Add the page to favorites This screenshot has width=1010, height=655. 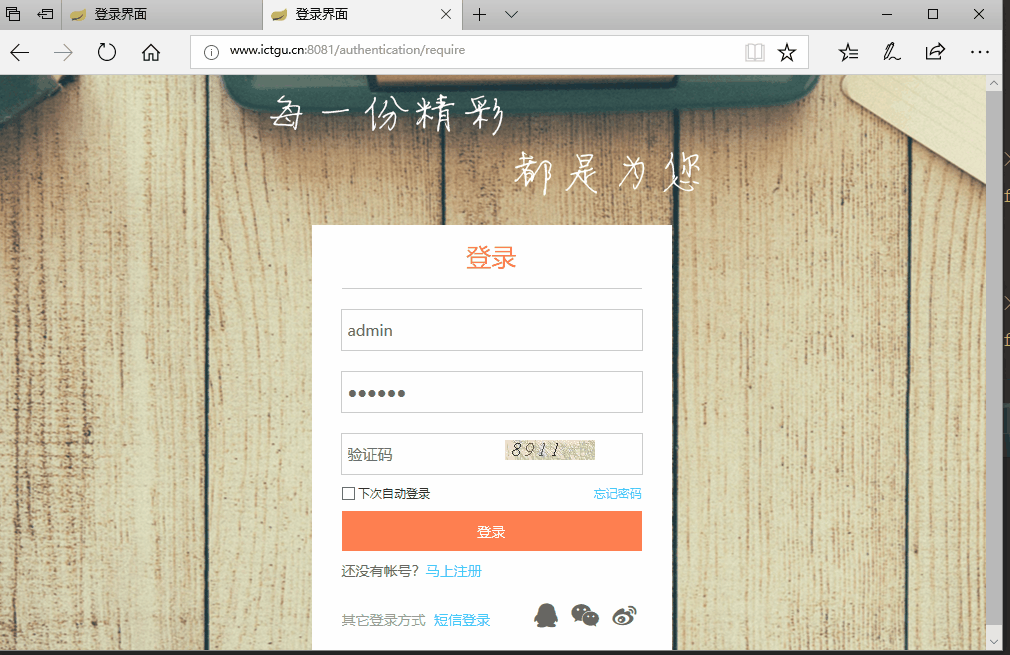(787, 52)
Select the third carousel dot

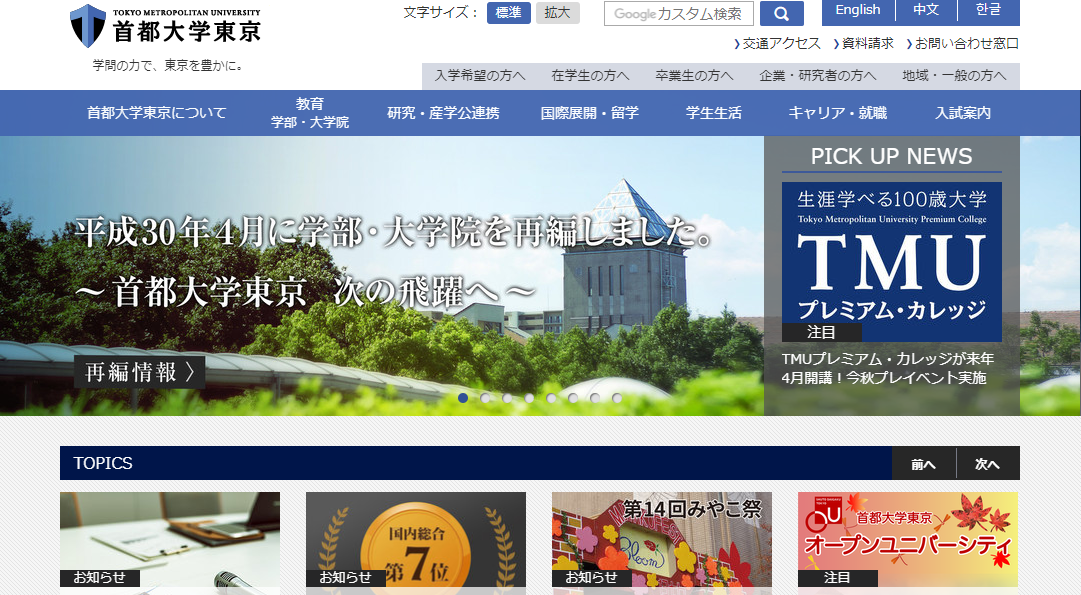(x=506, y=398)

* * *

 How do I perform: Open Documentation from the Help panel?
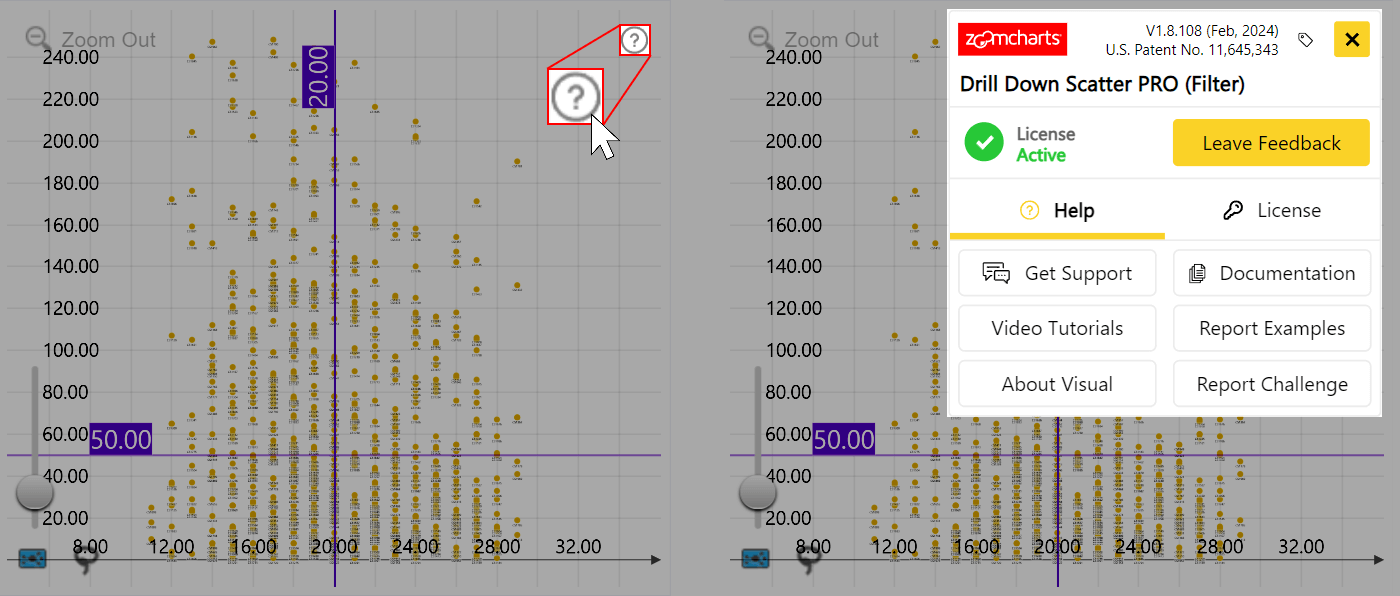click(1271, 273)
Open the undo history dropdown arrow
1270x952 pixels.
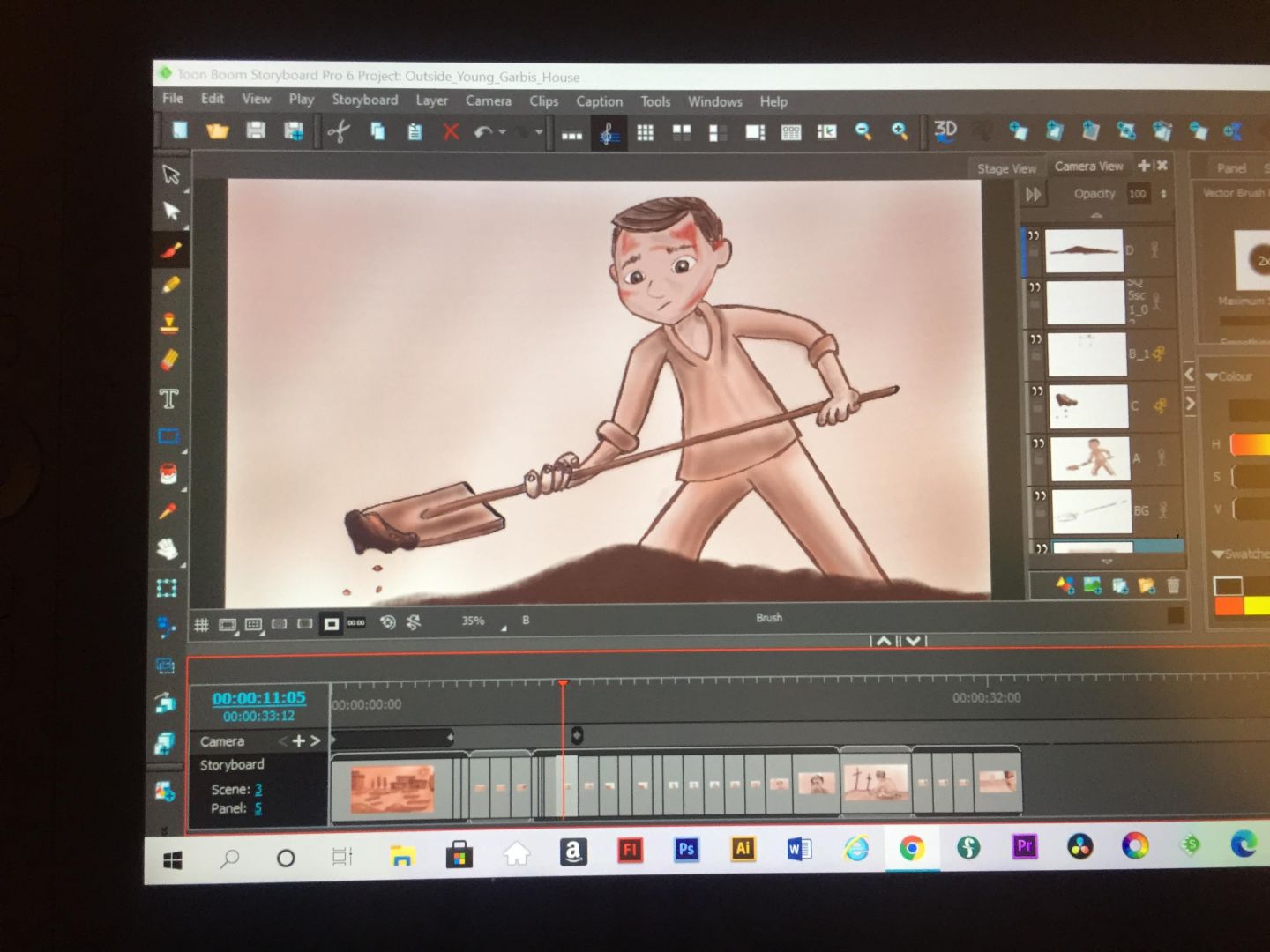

* _Exercise brief_
Text only, no pictures: please print exactly the lines above from the line with "How do I perform: Open" up to and including the line with "1270x952 pixels.", and nothing else.

* _Exercise result_
 How do I perform: Open Documentation from the Help panel?
click(1271, 273)
Open the undo history dropdown arrow
1270x952 pixels.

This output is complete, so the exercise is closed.